What you are asked to do: Write out the text lines of every record below verbatim, leaving out the pictures.
>>
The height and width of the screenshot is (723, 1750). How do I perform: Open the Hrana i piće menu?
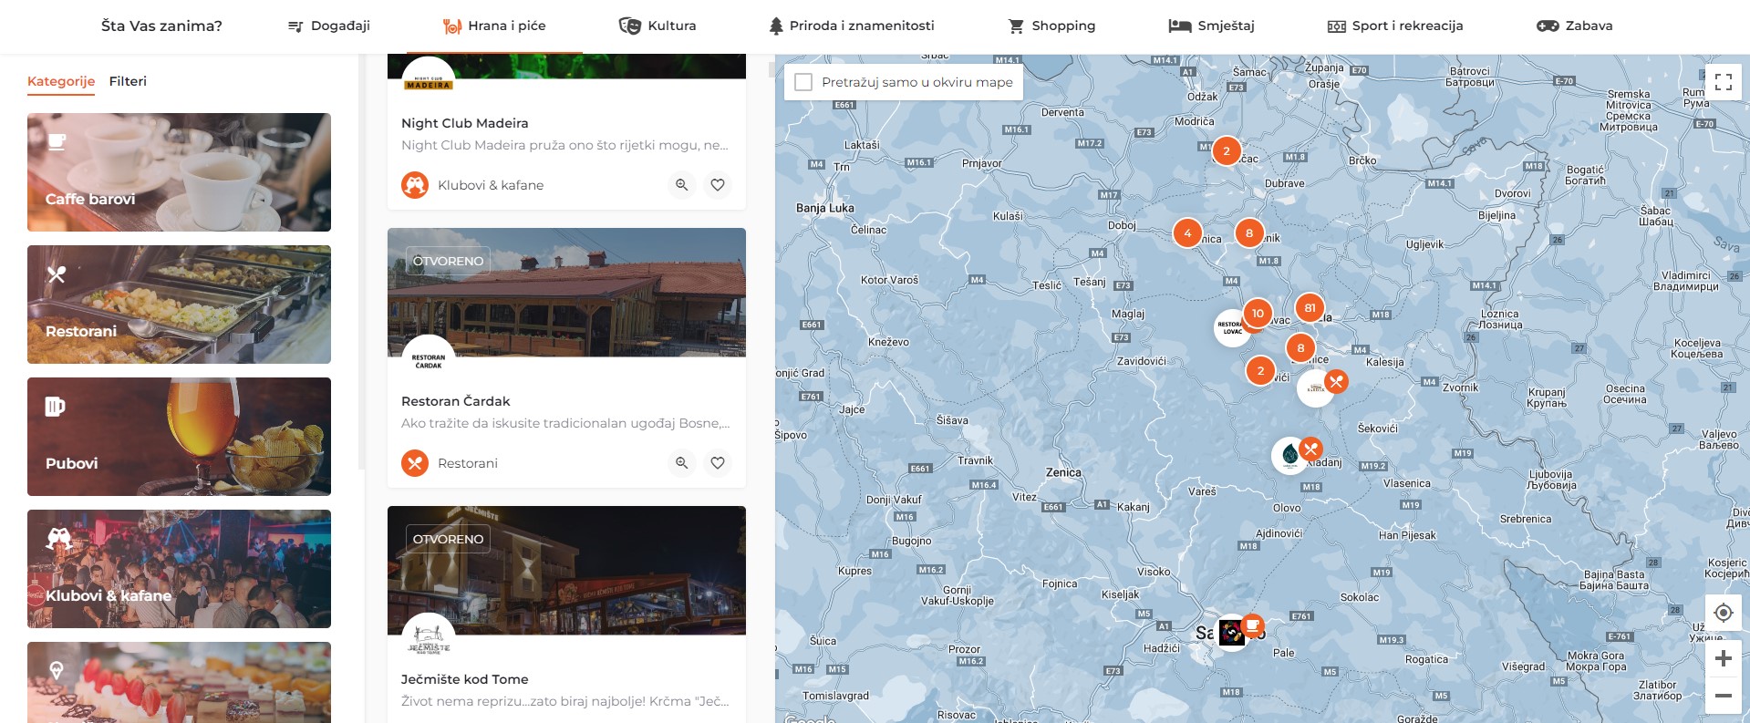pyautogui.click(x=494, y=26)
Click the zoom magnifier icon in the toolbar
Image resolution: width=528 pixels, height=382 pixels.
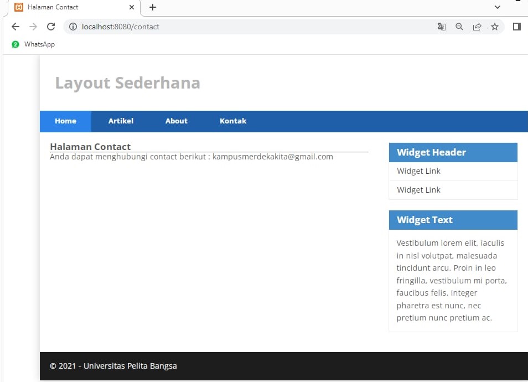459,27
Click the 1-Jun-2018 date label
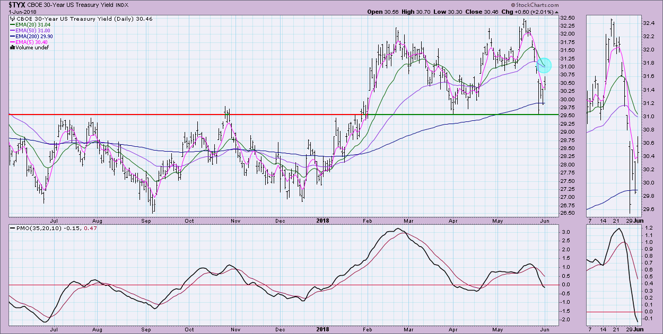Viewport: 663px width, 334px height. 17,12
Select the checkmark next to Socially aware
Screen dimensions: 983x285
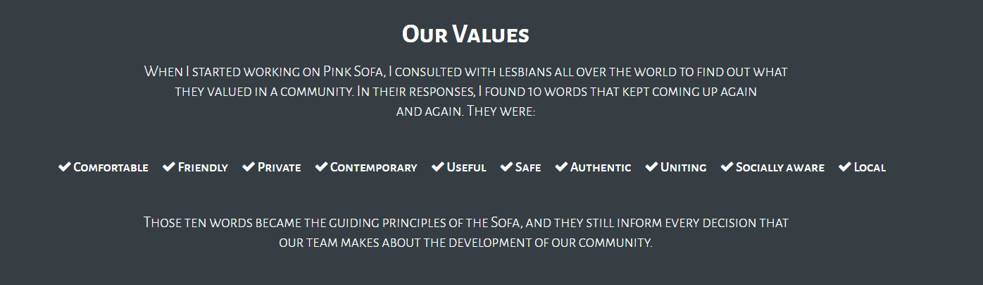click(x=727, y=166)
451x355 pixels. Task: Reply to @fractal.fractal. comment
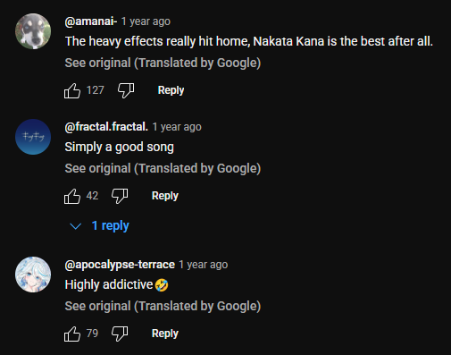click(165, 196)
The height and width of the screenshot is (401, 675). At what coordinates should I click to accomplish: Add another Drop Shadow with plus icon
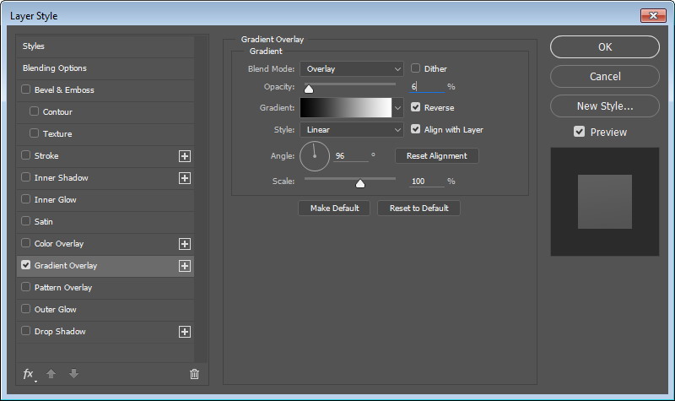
<<
Solution to this exercise:
The height and width of the screenshot is (723, 1750). How do I perform: Open the Hrana i piće menu?
pyautogui.click(x=494, y=26)
Click the zoom magnifier icon in the toolbar
Image resolution: width=528 pixels, height=382 pixels.
459,27
Click the 1-Jun-2018 date label
Viewport: 663px width, 334px height. 17,12
Select the checkmark next to Socially aware
Screen dimensions: 983x285
click(x=727, y=166)
451x355 pixels. Task: Reply to @fractal.fractal. comment
click(165, 196)
The height and width of the screenshot is (401, 675). At what coordinates should I click to accomplish: Add another Drop Shadow with plus icon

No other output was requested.